Boneset (Ague-weed) is a beautiful native American plant found in moist meadows, woodlands, along stream banks, or in swamps across Eastern North America and west to Louisiana and Minnesota. A member of the aster family, it blooms July–September with flat clusters of white flowers. Once established, boneset resembles a small shrub at 3’ to 4’ tall. The base of the leaves appear to wrap around the stem, as if pierced by the stem. This perforated arrangement of the leaf and stem led to the species name E. perfoliatum. Because the leaves are wrapped around the stem, early herbalists concluded the plant would be useful as a plaster, along with bandages, for setting broken bones.
Boneset was also infused as a tea to treat fevers, colds, and digestive ailments. A Modern Herbal suggests the name boneset rose from its use as a treatment for Dengue fever, also known as Break Bone Fever, and declares, ‘Probably no plant in American domestic practice has had more extensive and frequent use.’ The summer flowers attract pollinating insects, such as butterflies. In the fall, the seeds draw a variety of songbirds.
“Boneset was one of early America’s foremost medical plants, a popular panacea of extraordinary powers. Native Americans introduced the settlers to this New World herb. Its name reflects its use during a particularly harsh strain of flu called “break bone fever”. Come cold and flu season, boneset can be invaluable in relieving coughs and upper respiratory congestion. Today, it is chiefly regarded as a weed with an interesting past.”

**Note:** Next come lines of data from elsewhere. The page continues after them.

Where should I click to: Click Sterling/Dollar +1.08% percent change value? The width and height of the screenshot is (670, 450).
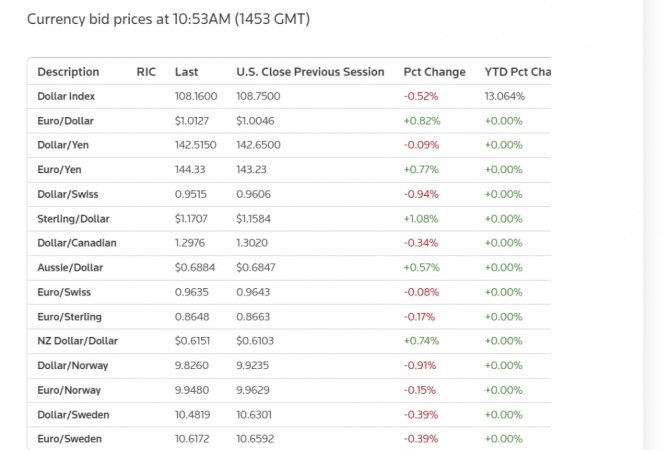[421, 218]
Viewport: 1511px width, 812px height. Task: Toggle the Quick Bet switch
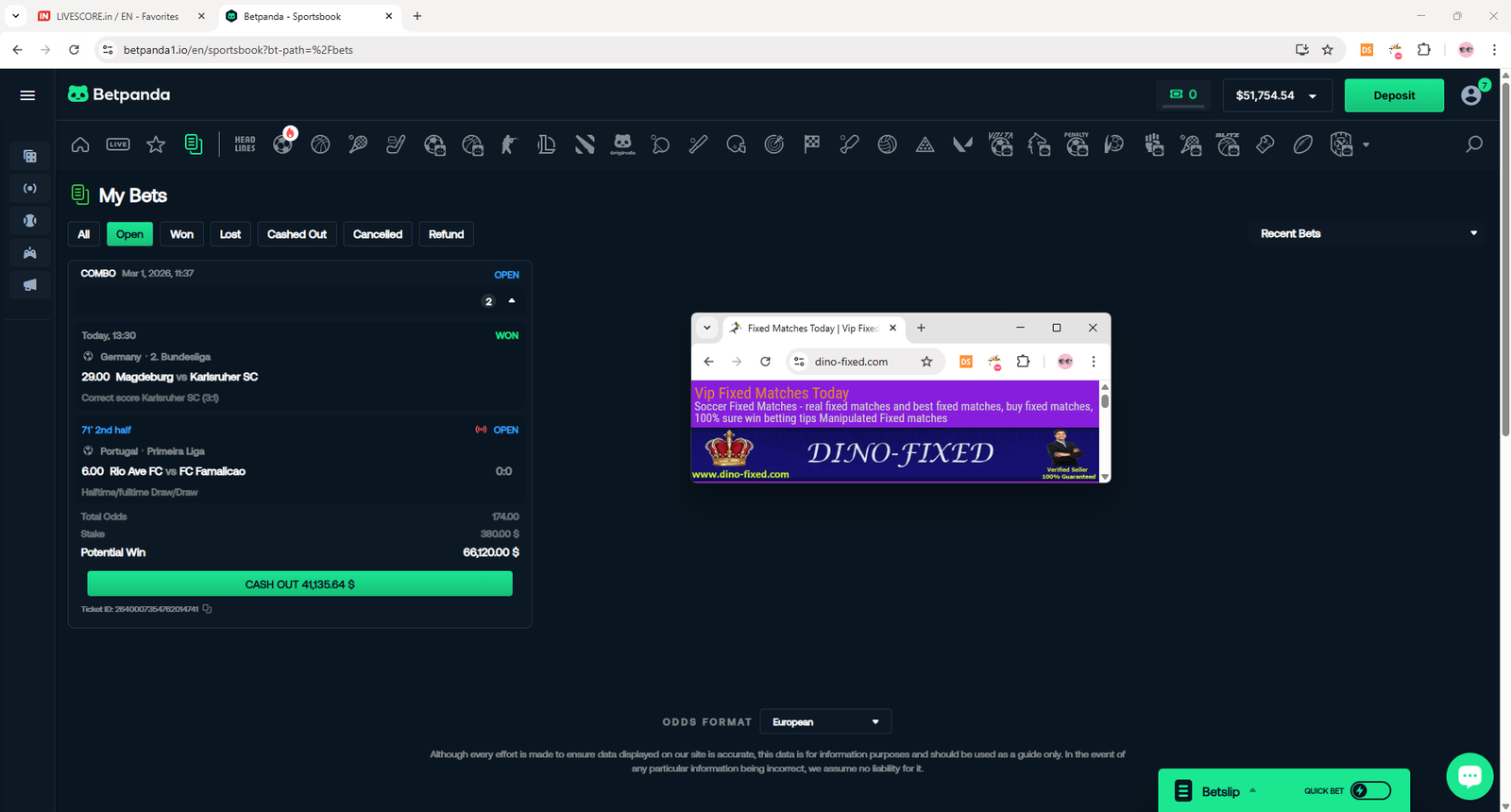[1370, 791]
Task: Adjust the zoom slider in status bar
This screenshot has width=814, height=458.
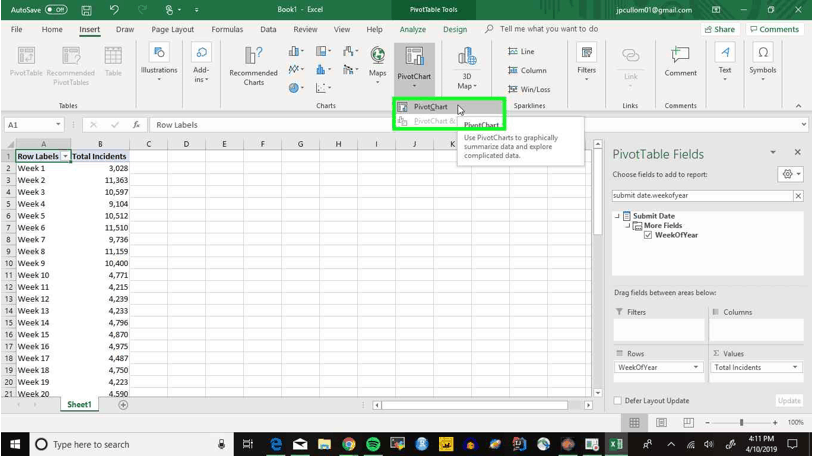Action: (741, 423)
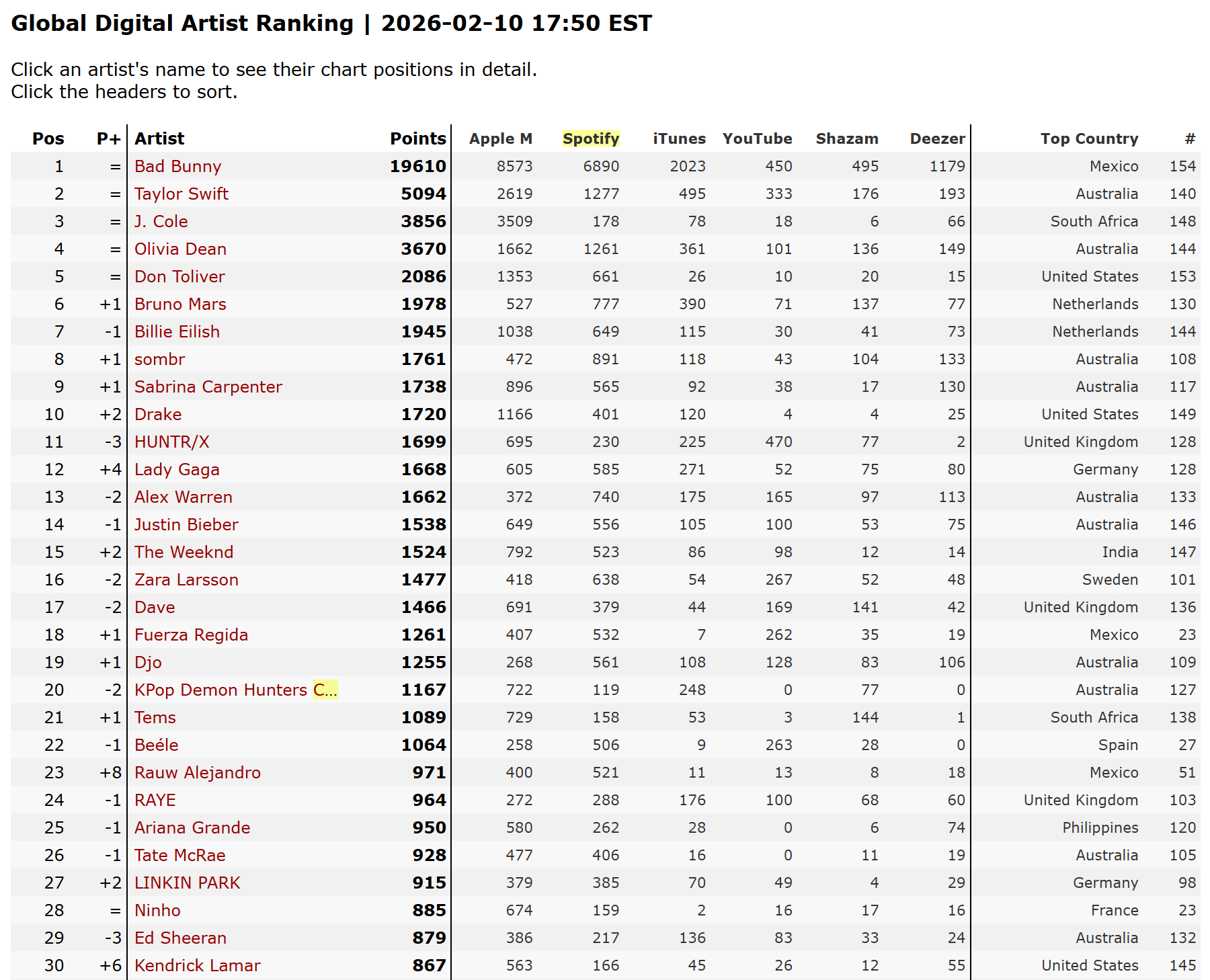Sort by the Deezer column header

[x=938, y=138]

From another interesting site: http://www.alchemy-works.com/eupatorium_perfoliatum.html
“In West Virginia folk medicine, boneset was simmered with lemon and honey to make a cough syrup. The Eclectic physicians used it with success during the influenza epidemic of 1918-19. In modern herbalism, it is usually combined with elder and willow for fevers with aches, and with scullcap and milkweed for flu.”
That’s pretty darned amazing because that was a killer flu.